Nvcc only partially respects CUDA_HOME ("Input file newer than toolkit")

We have a project that uses both OpenACC and native CUDA, so we use a build environment with the NVIDIA HPC compilers (here 21.2) and a version of CUDA (11.0) chosen for compatibility with other tools. This is fragile, and whether or not it works depends on the order in which nvhpc and cuda are loaded into the environment.

The error message is:

nvlink fatal : Input file ‘/path/to/nvhpc-21.2-67d2qp/Linux_x86_64/21.2/cuda//lib64/libcudadevrt.a:cuda_device_runtime.o’ newer than toolkit (112 vs 110) (target: sm_60)

which happens when:

  • The nvcc binary comes from the nvhpc installation, not the cuda installation.
  • CUDA_HOME is set and points to the cuda installation.

In this situation nvcc reports that it will use CUDA 11.0:

which nvcc
/path/to/nvhpc-21.2-67d2qp/Linux_x86_64/21.2/compilers/bin/nvcc

nvcc --version
nvcc: NVIDIA (R) Cuda compiler driver
Copyright (c) 2005-2020 NVIDIA Corporation
Built on Thu_Jun_11_22:26:38_PDT_2020
Cuda compilation tools, release 11.0, V11.0.194
Build cuda_11.0_bu.TC445_37.28540450_0

CUDA_HOME=/path/to/cuda-11.0.2-kb4wci

But a trivial example fails to compile with the above error:

echo ‘’ > dummy.cu && nvcc dummy.cu -dc -o dummy.cu.o && nvcc dummy.cu.o -o dummy
nvlink fatal : Input file ‘/path/to/nvhpc-21.2-67d2qp/Linux_x86_64/21.2/cuda//lib64/libcudadevrt.a:cuda_device_runtime.o’ newer than toolkit (112 vs 110)

This appears to be because nvcc derives a library search path from its own location. If I add a -dryrun to the second nvcc invocation I see

#$ nvlink --arch=sm_52 --register-link-binaries=“…” -m64 -L"/path/to/nvhpc-21.2-67d2qp/Linux_x86_64/21.2/cuda//lib64"…

and this

/path/to/nvhpc-21.2-67d2qp/Linux_x86_64/21.2/cuda/lib64

directory is a symbolic link to

/path/to/nvhpc-21.2-67d2qp/Linux_x86_64/21.2/cuda/11.2/lib64

which is not from the 11.0 CUDA version specified by CUDA_HOME and reported by nvcc --version.

——————

* SET PROBLEM
Extract everything in the forum post about nvcc and CUDA_HOME from "Nvcc only partially" down to "to the cuda installation.", copying it word for word. The lines after this point have nothing to do with the forum post about nvcc and CUDA_HOME.

* SUPPLIED MATERIAL
——————

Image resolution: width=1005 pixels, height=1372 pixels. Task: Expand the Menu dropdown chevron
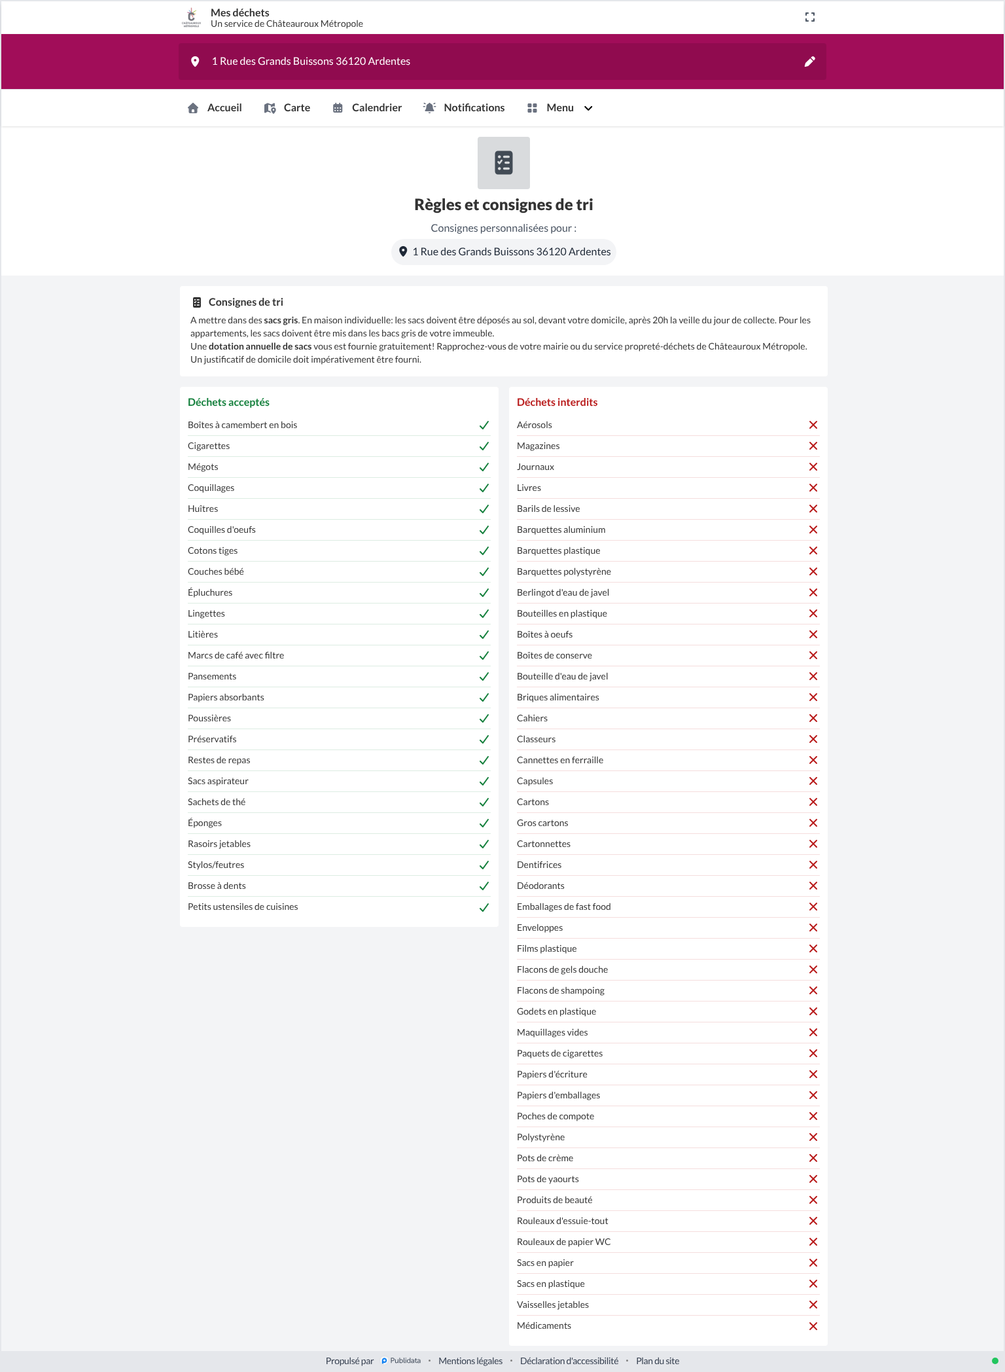pyautogui.click(x=588, y=108)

——————

* RESULT
Nvcc only partially respects CUDA_HOME ("Input file newer than toolkit")

We have a project that uses both OpenACC and native CUDA, so we use a build environment with the NVIDIA HPC compilers (here 21.2) and a version of CUDA (11.0) chosen for compatibility with other tools. This is fragile, and whether or not it works depends on the order in which nvhpc and cuda are loaded into the environment.

The error message is:

nvlink fatal : Input file ‘/path/to/nvhpc-21.2-67d2qp/Linux_x86_64/21.2/cuda//lib64/libcudadevrt.a:cuda_device_runtime.o’ newer than toolkit (112 vs 110) (target: sm_60)

which happens when:

  • The nvcc binary comes from the nvhpc installation, not the cuda installation.
  • CUDA_HOME is set and points to the cuda installation.